• Exercise aim: Write out the data again in full, exactly as it reads.

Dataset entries
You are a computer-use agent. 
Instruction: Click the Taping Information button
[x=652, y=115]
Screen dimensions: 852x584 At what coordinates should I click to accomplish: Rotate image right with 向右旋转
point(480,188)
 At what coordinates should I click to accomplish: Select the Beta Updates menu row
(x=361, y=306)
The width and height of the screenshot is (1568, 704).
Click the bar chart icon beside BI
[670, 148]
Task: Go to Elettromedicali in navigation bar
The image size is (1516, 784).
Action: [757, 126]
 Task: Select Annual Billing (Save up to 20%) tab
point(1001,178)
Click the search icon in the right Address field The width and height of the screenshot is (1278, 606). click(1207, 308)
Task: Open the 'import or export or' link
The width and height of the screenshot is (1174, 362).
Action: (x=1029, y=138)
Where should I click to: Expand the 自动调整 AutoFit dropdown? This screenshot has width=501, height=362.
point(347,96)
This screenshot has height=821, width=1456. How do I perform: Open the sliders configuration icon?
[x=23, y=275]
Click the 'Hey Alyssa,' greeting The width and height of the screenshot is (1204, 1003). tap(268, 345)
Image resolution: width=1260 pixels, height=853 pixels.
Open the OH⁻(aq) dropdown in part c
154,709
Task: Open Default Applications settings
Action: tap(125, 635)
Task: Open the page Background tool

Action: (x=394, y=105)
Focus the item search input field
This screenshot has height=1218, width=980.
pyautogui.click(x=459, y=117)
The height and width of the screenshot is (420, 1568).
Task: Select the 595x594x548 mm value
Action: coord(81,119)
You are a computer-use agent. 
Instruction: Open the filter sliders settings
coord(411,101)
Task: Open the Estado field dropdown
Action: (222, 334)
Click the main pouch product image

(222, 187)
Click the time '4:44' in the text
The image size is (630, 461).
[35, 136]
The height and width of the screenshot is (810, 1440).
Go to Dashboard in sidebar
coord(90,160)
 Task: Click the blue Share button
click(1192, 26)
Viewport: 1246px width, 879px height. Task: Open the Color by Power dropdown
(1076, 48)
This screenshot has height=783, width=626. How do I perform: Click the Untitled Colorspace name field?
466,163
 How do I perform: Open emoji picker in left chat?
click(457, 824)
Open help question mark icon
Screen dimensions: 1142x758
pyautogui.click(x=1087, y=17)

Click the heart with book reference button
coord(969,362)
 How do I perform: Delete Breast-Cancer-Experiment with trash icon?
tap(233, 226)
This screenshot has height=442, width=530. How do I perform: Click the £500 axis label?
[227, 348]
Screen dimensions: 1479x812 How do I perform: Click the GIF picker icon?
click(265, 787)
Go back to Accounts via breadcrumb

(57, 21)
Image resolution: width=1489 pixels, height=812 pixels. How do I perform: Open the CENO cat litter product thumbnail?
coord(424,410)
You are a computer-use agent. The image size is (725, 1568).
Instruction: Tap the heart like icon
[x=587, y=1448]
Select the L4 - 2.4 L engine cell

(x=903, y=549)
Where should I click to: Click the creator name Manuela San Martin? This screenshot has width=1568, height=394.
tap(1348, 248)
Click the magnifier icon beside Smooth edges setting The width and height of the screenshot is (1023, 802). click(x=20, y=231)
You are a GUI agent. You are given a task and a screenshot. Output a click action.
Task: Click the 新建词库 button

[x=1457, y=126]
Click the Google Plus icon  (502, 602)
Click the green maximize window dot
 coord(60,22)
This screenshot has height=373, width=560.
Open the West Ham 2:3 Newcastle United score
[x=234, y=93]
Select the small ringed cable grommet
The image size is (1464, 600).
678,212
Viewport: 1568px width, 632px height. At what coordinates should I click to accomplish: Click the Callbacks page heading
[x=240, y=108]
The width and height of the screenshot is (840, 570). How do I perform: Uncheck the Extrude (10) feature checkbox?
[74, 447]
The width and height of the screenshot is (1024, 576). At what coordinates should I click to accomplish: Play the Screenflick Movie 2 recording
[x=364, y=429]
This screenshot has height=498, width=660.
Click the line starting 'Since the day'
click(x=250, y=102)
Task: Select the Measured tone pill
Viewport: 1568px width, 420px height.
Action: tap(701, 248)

• Solution to the exercise:
You are a computer-use agent. 
Instruction: Click the Taping Information button
[x=652, y=115]
Screen dimensions: 852x584 At what coordinates should I click to accomplish: Rotate image right with 向右旋转
point(480,188)
 At what coordinates should I click to accomplish: Select the Beta Updates menu row
(x=361, y=306)
The width and height of the screenshot is (1568, 704).
Click the bar chart icon beside BI
[670, 148]
Task: Go to Elettromedicali in navigation bar
The image size is (1516, 784).
Action: [757, 126]
 Task: Select Annual Billing (Save up to 20%) tab
point(1001,178)
Click the search icon in the right Address field The width and height of the screenshot is (1278, 606). click(1207, 308)
Task: Open the 'import or export or' link
The width and height of the screenshot is (1174, 362).
Action: (x=1029, y=138)
Where should I click to: Expand the 自动调整 AutoFit dropdown? This screenshot has width=501, height=362.
point(347,96)
This screenshot has height=821, width=1456. How do I perform: Open the sliders configuration icon?
[x=23, y=275]
Click the 'Hey Alyssa,' greeting The width and height of the screenshot is (1204, 1003). tap(268, 345)
Image resolution: width=1260 pixels, height=853 pixels.
Open the OH⁻(aq) dropdown in part c
154,709
Task: Open Default Applications settings
Action: tap(125, 635)
Task: Open the page Background tool

Action: (x=394, y=105)
Focus the item search input field
This screenshot has height=1218, width=980.
pyautogui.click(x=459, y=117)
The height and width of the screenshot is (420, 1568).
Task: Select the 595x594x548 mm value
Action: coord(81,119)
You are a computer-use agent. 
Instruction: Open the filter sliders settings
coord(411,101)
Task: Open the Estado field dropdown
Action: (222, 334)
Click the main pouch product image

(222, 187)
Click the time '4:44' in the text
The image size is (630, 461).
[35, 136]
The height and width of the screenshot is (810, 1440).
Go to Dashboard in sidebar
coord(90,160)
 Task: Click the blue Share button
click(1192, 26)
Viewport: 1246px width, 879px height. Task: Open the Color by Power dropdown
(1076, 48)
This screenshot has height=783, width=626. How do I perform: Click the Untitled Colorspace name field?
466,163
 How do I perform: Open emoji picker in left chat?
click(457, 824)
Open help question mark icon
Screen dimensions: 1142x758
pyautogui.click(x=1087, y=17)

Click the heart with book reference button
coord(969,362)
 How do I perform: Delete Breast-Cancer-Experiment with trash icon?
tap(233, 226)
This screenshot has height=442, width=530. How do I perform: Click the £500 axis label?
[227, 348]
Screen dimensions: 1479x812 How do I perform: Click the GIF picker icon?
click(265, 787)
Go back to Accounts via breadcrumb

(57, 21)
Image resolution: width=1489 pixels, height=812 pixels. How do I perform: Open the CENO cat litter product thumbnail?
coord(424,410)
You are a computer-use agent. The image size is (725, 1568).
Instruction: Tap the heart like icon
[x=587, y=1448]
Select the L4 - 2.4 L engine cell

(x=903, y=549)
Where should I click to: Click the creator name Manuela San Martin? This screenshot has width=1568, height=394.
tap(1348, 248)
Click the magnifier icon beside Smooth edges setting The width and height of the screenshot is (1023, 802). click(x=20, y=231)
You are a GUI agent. You are given a task and a screenshot. Output a click action.
Task: Click the 新建词库 button

[x=1457, y=126]
Click the Google Plus icon  (502, 602)
Click the green maximize window dot
 coord(60,22)
This screenshot has height=373, width=560.
Open the West Ham 2:3 Newcastle United score
[x=234, y=93]
Select the small ringed cable grommet
The image size is (1464, 600).
678,212
Viewport: 1568px width, 632px height. At what coordinates should I click to accomplish: Click the Callbacks page heading
[x=240, y=108]
The width and height of the screenshot is (840, 570). How do I perform: Uncheck the Extrude (10) feature checkbox?
[74, 447]
The width and height of the screenshot is (1024, 576). At what coordinates should I click to accomplish: Play the Screenflick Movie 2 recording
[x=364, y=429]
This screenshot has height=498, width=660.
Click the line starting 'Since the day'
click(x=250, y=102)
Task: Select the Measured tone pill
Viewport: 1568px width, 420px height.
Action: tap(701, 248)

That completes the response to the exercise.